In this preferred embodiment, the transistors are of the p-channel, enhancement-mode type and the clock pulses are negative (-24 volts). The binary signals applied to the gate of transistor Q.sub.1 through a terminal 12 are 0 to -2 volts for binary 0 and -9 to -12 volts for binary 1. However, the binary voltage levels will be defined hereinafter to be 0 and -12 volts for binary 0 and binary 1, respectively. The drain of the transistor Q.sub.1 provides an inverted output signal (a complement of the binary input signal) through a terminal 13.

If the inverter is to function as a switch in high speed digital equipment, regard must be given to the speed with which stray capacitance 14 can be charged to a binary 1 (-12 volts) and discharged to a binary 0 (0 volts). Such stray capacitance is generally very large between MOSFET structures if not on the same semiconductor chip. However, even in an integrated circuit contained on a single chip, the stray capacitance of the circuit connected to terminal 13 may be sufficiently large to warrant use of phase clocking to speed up charging of the stray capacitance when the output terminal is to be switched from a binary 1 to a binary 0 (-12 volts) in response to a binary 0 signal at the input terminal 12.

If the circuit of FIG. 1 is to be employed as a phase clocked inverter, the gate of transistor Q.sub.3 is connected to circuit ground through terminal 10, as noted hereinbefore, thereby cutting off transistor Q.sub.3 to effectively remove it from the circuit.

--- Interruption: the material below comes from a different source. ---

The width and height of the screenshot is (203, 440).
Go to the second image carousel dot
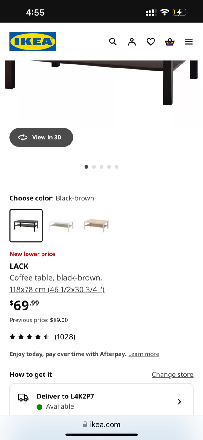tap(94, 167)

Transistors Q.sub.1 and Q.sub.2 remain as active elements in the configuration illustrated in FIG. 2. In that configuration, the output terminal 13 is isolated from ground if a binary 0 (0 volts) signal is present at terminal 12 since the source of the transistor Q.sub.1 is connected to circuit ground through terminal 11 and a phase clock source 15 until the next negative (-24 volts) clock pulse occurs. If the input signal at terminal 12 is still a binary 0 when the next clock pulse occurs, the output terminal 13 will remain at a negative voltage level because transistor Q.sub.1 remains cut off. The transistor Q.sub.2, on the other hand, will be switched on by the clock pulse which drives the gate thereof more negative than the source. The drain supply voltage for the transistor Q.sub.2 is also provided by the phase clock pulse. In that manner, the transistor Q.sub.2 will charge the stray capacitance 14 to approximately -16 volts if it is not already charged to that level.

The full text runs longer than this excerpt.